• [Text segment]:
Wednesday, December 28, 2005

Medical Imaging

My brother got sick today... or so I hear.

What happened was I was at work at my other job, the drugs and alcohol one. I haven't had a lot of enthusiasm for that lately, but that's probably because I haven't been on fire with the fire of the Lord for either job, 'emerge' or SMACHEAD. This is probably due to too much worrying over my career path and too many days off.

Anyway, I was in my new office, putting up my poster of Ultimate Iron Man and running through my lines for my first patient (a bilateral amputee described by his previous doctor as 'the most evil and manipulative son of a bitch this side of Canberra'), when I got a phone call from my brother Declan.

Declan sounded in considerable discomfort. This alarmed me because he is probably one of the toughest human beings I know. He works as a welder, and every so often when we are out playing cricket (bowling low and fast), or reading books together (currently me "Heart of Darkness", him something about Jewish gangsters in New York), he winces. After a while I manage to winkle out of him what is wrong, and it turns out he's got some blister the size of a lobster on his inner forearm arm where "some clown dropped a lump of solder on me", or a spike of metal the size of a crucifixion nail in his thumb, or a clearly fractured toe.

I, on the other hand, am a sensitive man, in touch with my own body and emotions and
making sure everyone else is too. If I nick my thumb opening a can of tuna I call my scattered family to gather around my bedside and hear my last words.

• [Provided material]:
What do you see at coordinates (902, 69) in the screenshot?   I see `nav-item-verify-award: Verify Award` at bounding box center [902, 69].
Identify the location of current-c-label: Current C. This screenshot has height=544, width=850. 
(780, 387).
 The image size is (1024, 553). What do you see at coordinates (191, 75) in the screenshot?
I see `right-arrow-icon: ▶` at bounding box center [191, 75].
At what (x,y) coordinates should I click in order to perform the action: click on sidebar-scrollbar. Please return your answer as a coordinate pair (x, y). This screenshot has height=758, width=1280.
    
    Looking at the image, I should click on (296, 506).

• [What this exercise asks]:
**1.** Check each statement against the blog post about Declan. For each one, answer yes or no and quote the exact words from the post that settle it.
(a) Declan works as a welder.
(b) Declan was reading "Heart of Darkness".
(c) The first patient was a bilateral amputee.
**2.** Extend the blog post about Declan, picking up right after its last sentence.

• [Answer list]:
**1.**
(a) Yes: "He works as a welder"
(b) No: "currently me "Heart of Darkness", him something about Jewish gangsters in New York"
(c) Yes: "a bilateral amputee"

**2.**
Anyway, Declan is in some discomfort, and of course, an ambulance is out of the question (being as they are, for sick people) and he wouldn't normally call but he doesn't reckon he should drive in. What with the stabbing, unbearable pain in the left part of his belly and the sweating and the vomiting and so on.

I fled SMACHEAD on compassionate grounds and drove him to hospital, dropped him off at the ED door (we arrived just after the shrieking man whose overheated car radiator had burst something and sprayed scalding water onto his two bare feet, and just before the heart attack) and got him around the back.

Doctor's relatives, by the way, are not seen faster than normal people. Emergency doctor's relatives are on occasion seen faster, if the doctor concerned can see them him/herself or if said doctor can ring someone, get them on the phone and manage to convince someone to let their relative jump the queue. I have seen a nurse's nephew, a best friend of a radiologist and someone's twin sister ahead of time, but that's pretty much it. It was one of the few remaining perks of a job which theoretically should place you in a position of great power, nowadays all I can do is snaffle out of date medical supplies for my wife's cats and occasionally grab some drug company food.

Anyway, inside Florey and then the next fifteen minutes explaining to the ED reg, the radiologist and the surgical registrar that although this man was my own flesh and blood I had taken only a brief history, had not examined him, and had no real idea what was wrong with him.

This is a deliberate policy of mine, and one which I have adopted only after considerable thought. I don't, unless its an emergency, treat patients and friends.

The reasons I give for this are usually as follows. First, to treat someone, you have to 'take a history'. You have to ask them stuff, and if they want you to be their doctor they have to tell you the answer. I am a relatively shy man, and my brother shares this characteristic to a considerable degree. There's a puritan, prudish streak that all of my mother's children have.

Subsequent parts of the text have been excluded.